● What is required: Reproduce word for word the stretch of the passage on fossil crabs from "This was reinforced" through "Zanthopsis leachi sp.".

● Passage shown:
+===+

This was reinforced by the presence of the crab species Dromilites bucklandi and Cyclocorystes pulchellus, both believed to be Division B2 species. As at Aveley, the presence of the crab species Zanthopsis leachi, which was undoubtedly the most abundant fossil species I found at Ongar (and which occurred at higher levels in the pit at Aveley), indicated that Division C was also exposed. In addition, as at Aveley, fossils of the rare glypheid lobster, Trachysoma scabrum,were found. In my experience, the total absence of species such as Dromilites lamarckii (syn. Basinotopus lamarckii), Mithracia libinoides and Glyphithyreus wetherelli suggests that material from Division D and above was not present.

Fig. 9. Zanthopsis leachi sp.

Many specimens of Zanthopsis leachi were also collected, representing a wide range of sizes, as there were fragmentary remains of some very large individuals, as well as some quite obviously juvenile individuals. Such an extensive range of sizes suggests that this horizon represented an area inhabited by members of the species at all stages of growth in the lifecycle and was not an area inhabited solely by animals of one particular age, for example, a nursery area.

+===+

● Stored listing:
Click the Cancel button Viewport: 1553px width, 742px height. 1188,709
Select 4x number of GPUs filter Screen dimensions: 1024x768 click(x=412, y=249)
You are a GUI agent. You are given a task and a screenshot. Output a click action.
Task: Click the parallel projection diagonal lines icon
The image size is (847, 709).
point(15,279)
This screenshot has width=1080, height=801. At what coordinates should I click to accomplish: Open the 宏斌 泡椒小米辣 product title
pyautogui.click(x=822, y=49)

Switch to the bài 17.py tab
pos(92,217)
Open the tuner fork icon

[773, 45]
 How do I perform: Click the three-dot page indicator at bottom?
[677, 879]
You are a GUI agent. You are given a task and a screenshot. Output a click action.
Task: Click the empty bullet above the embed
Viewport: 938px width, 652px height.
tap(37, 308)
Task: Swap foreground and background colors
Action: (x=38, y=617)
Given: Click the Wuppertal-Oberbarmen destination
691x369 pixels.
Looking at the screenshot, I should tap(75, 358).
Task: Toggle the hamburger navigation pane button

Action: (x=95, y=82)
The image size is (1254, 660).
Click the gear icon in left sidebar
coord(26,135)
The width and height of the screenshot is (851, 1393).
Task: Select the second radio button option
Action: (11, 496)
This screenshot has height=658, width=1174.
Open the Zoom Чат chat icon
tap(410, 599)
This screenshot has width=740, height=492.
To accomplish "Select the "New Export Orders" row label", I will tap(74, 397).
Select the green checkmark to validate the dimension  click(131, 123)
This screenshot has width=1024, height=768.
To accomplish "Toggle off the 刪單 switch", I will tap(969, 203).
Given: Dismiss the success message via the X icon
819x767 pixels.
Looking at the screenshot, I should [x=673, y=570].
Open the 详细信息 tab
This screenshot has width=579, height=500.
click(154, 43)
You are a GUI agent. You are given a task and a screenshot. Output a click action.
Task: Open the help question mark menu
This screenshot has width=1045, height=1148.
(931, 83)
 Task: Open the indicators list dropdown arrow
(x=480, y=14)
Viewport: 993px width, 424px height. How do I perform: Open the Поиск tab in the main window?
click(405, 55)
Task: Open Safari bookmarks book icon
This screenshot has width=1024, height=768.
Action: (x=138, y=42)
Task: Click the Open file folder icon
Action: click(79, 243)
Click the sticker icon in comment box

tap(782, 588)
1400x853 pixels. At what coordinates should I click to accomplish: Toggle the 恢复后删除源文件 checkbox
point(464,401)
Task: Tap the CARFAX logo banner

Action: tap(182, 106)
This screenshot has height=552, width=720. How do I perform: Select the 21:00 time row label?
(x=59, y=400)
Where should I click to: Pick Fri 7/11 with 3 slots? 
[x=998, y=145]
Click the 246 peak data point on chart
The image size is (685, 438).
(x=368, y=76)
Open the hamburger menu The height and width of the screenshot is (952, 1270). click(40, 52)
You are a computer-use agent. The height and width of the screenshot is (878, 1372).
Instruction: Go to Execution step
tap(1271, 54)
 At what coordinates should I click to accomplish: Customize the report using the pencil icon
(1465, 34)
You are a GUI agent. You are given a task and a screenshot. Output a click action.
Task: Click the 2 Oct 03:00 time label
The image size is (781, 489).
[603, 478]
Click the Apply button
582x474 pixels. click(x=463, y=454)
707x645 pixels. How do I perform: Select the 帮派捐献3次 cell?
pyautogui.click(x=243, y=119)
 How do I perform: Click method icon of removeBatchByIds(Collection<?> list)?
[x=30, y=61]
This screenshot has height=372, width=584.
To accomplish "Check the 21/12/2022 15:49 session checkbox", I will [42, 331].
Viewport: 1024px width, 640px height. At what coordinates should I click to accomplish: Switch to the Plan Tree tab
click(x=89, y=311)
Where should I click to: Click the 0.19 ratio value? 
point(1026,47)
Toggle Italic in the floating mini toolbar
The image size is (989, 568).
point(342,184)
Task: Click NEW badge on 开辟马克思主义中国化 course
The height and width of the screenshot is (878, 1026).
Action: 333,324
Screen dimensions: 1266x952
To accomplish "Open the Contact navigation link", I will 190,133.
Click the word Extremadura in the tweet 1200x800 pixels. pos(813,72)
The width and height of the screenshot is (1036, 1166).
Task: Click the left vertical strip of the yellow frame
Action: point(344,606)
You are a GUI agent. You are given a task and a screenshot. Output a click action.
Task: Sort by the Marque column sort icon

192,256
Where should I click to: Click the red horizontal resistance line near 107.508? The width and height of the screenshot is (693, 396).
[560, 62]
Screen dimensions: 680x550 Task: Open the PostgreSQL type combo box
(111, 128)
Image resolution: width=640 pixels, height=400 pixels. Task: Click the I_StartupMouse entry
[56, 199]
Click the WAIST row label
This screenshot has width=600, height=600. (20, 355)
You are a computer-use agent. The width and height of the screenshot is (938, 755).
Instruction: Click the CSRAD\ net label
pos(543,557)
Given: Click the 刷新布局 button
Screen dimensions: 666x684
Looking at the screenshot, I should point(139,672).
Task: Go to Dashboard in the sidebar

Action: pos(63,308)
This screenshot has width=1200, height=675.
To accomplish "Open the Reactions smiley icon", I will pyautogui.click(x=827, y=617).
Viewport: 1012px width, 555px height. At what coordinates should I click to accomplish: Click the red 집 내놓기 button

+===+

● Expected answer:
This was reinforced by the presence of the crab species Dromilites bucklandi and Cyclocorystes pulchellus, both believed to be Division B2 species. As at Aveley, the presence of the crab species Zanthopsis leachi, which was undoubtedly the most abundant fossil species I found at Ongar (and which occurred at higher levels in the pit at Aveley), indicated that Division C was also exposed. In addition, as at Aveley, fossils of the rare glypheid lobster, Trachysoma scabrum,were found. In my experience, the total absence of species such as Dromilites lamarckii (syn. Basinotopus lamarckii), Mithracia libinoides and Glyphithyreus wetherelli suggests that material from Division D and above was not present.

Fig. 9. Zanthopsis leachi sp.